The answer was “Go OK”, but in the grid it looked like “GOOK”. This caused a firestorm on the blog – never mind the fact that it only looked like an epithet (and an archaic one at that), but the constructor was excoriated for the inclusion.
My contribution to the blog was to suggest that we avoid all words like that – no more can we use the word “slant” for a tilt, because some people use it as a slur against Asians. Same with the expression “A chink in one’s armor”. We’ll have to come up with another word for a particular amphibian, because “FROG” is sometimes used as an insult to the French – and on and on and on.
Despite my attempt at a “reductio” argument, I was incredulous when I myself was slammed for my insensitivity – and I was told, “Well, we now know who you are!”
And these are people whose lives, in a fairly big way, revolve around words and their usage.
Michael LaBossiere says
Some people have too much time on their hands.
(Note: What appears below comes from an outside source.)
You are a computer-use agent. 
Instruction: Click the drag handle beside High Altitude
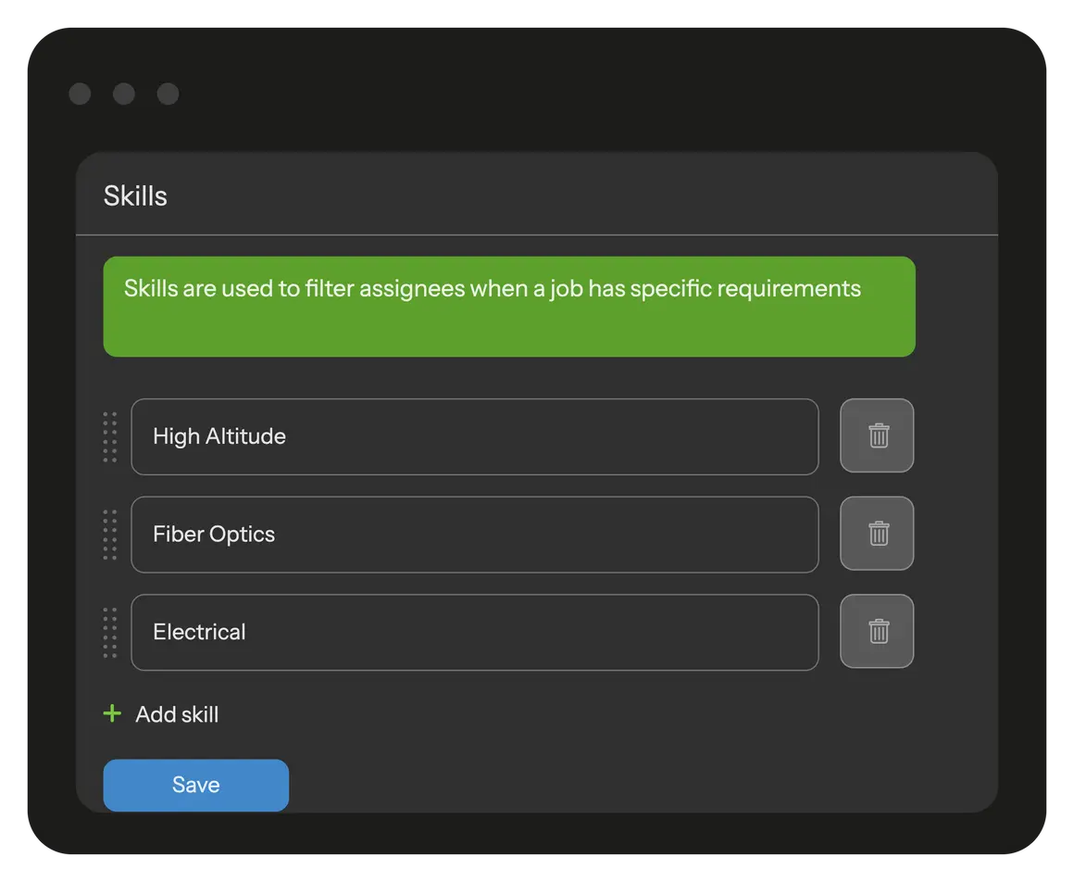[110, 436]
Fortunately Canadian taxpayers have too much money on their hands. See, this is how markets can work even in the context of government intervention.
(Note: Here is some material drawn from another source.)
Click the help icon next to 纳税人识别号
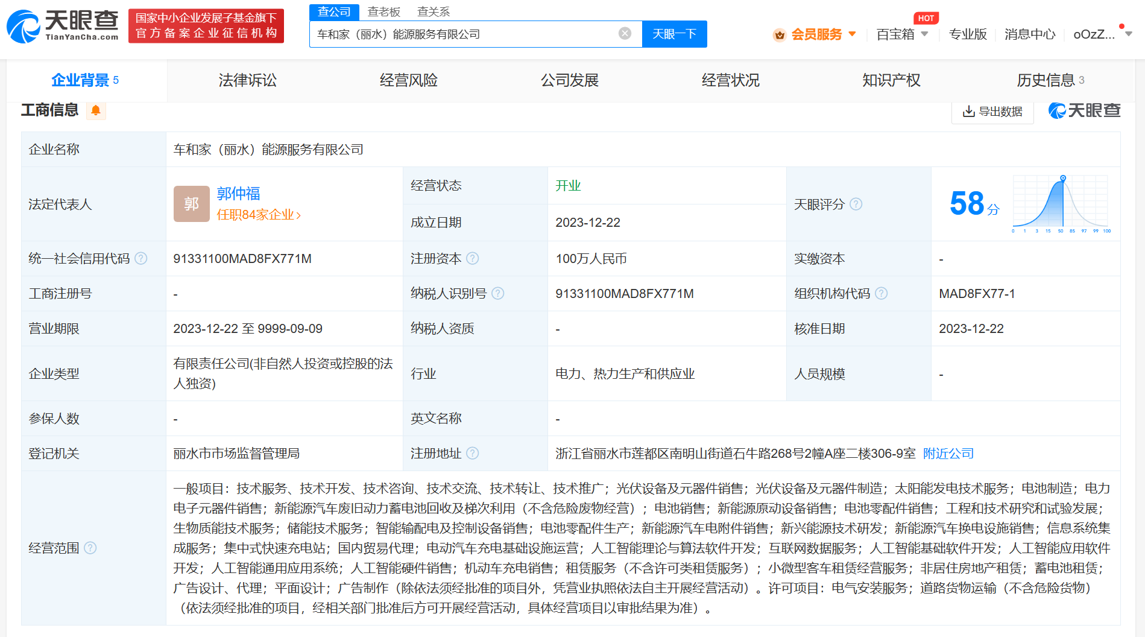The width and height of the screenshot is (1145, 637). (497, 294)
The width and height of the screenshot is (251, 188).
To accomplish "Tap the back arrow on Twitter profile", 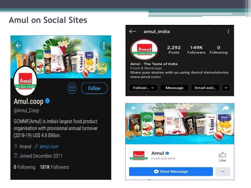I will coord(18,46).
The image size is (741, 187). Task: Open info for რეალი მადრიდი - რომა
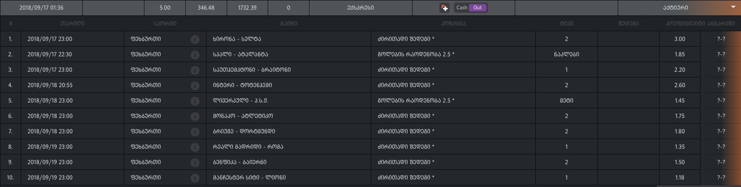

Now this is an essay I can sink my teeth into!
We had a similar conversation at Passover last year, when there was an Israeli rabbi in the news who offered the opinion that artificial pork that came from a cloned pig was kosher, because it had never been a pig and thus had never been unclean. He went on to declare that it was not meat, and thus could be consumed with milk.
The conversation reminds me of an argument we had in a college philosophy class, when my professor sat on his desk and declared it to be a chair.
As I write this, my wife and cousin are preparing a turkey to take over to my sister’s house for Thanksgiving. My wife just said, “Well, we don’t have to make the stuffing – Amy’s making it over at her house …
What? How can it be stuffing if it was never stuffed inside a bird? Isn’t it by virtue of its very name required to have been stuffed? Or has the name somehow taken on new meaning – is it “stuffing” because we stuff it into our pie-holes? But if we do that (as my son just pointed out), wouldn’t all food then be “stuffing” – at least to the extent that we eat it … ?
I think that some families actually call it “dressing”. I wonder if they prepare it in a walk-in closet.
I love these family gatherings.
However it transpires, we’ll have to make sure we stay focused on the meat of the matter.
Michael LaBossiere says
Perhaps stuffing is like a patch; just as a patch is a patch even if you don’t ever patch something with it, stuffing is stuffing even if it is never stuffed.
Perhaps…but some might argue that a patch is just a piece of cloth, and stuffing just a bunch of croutons until they reach some level of self-actualization.
I guess some stores sell iron on patches…but maybe the package should just call it a “heat activated sticky back cloth”, with a picture of it affixed to a pair of jeans, labeled, “Suggested Use”
Michael LaBossiere says
True; Aristotle would probably lay it all out in terms of potentiality and actuality.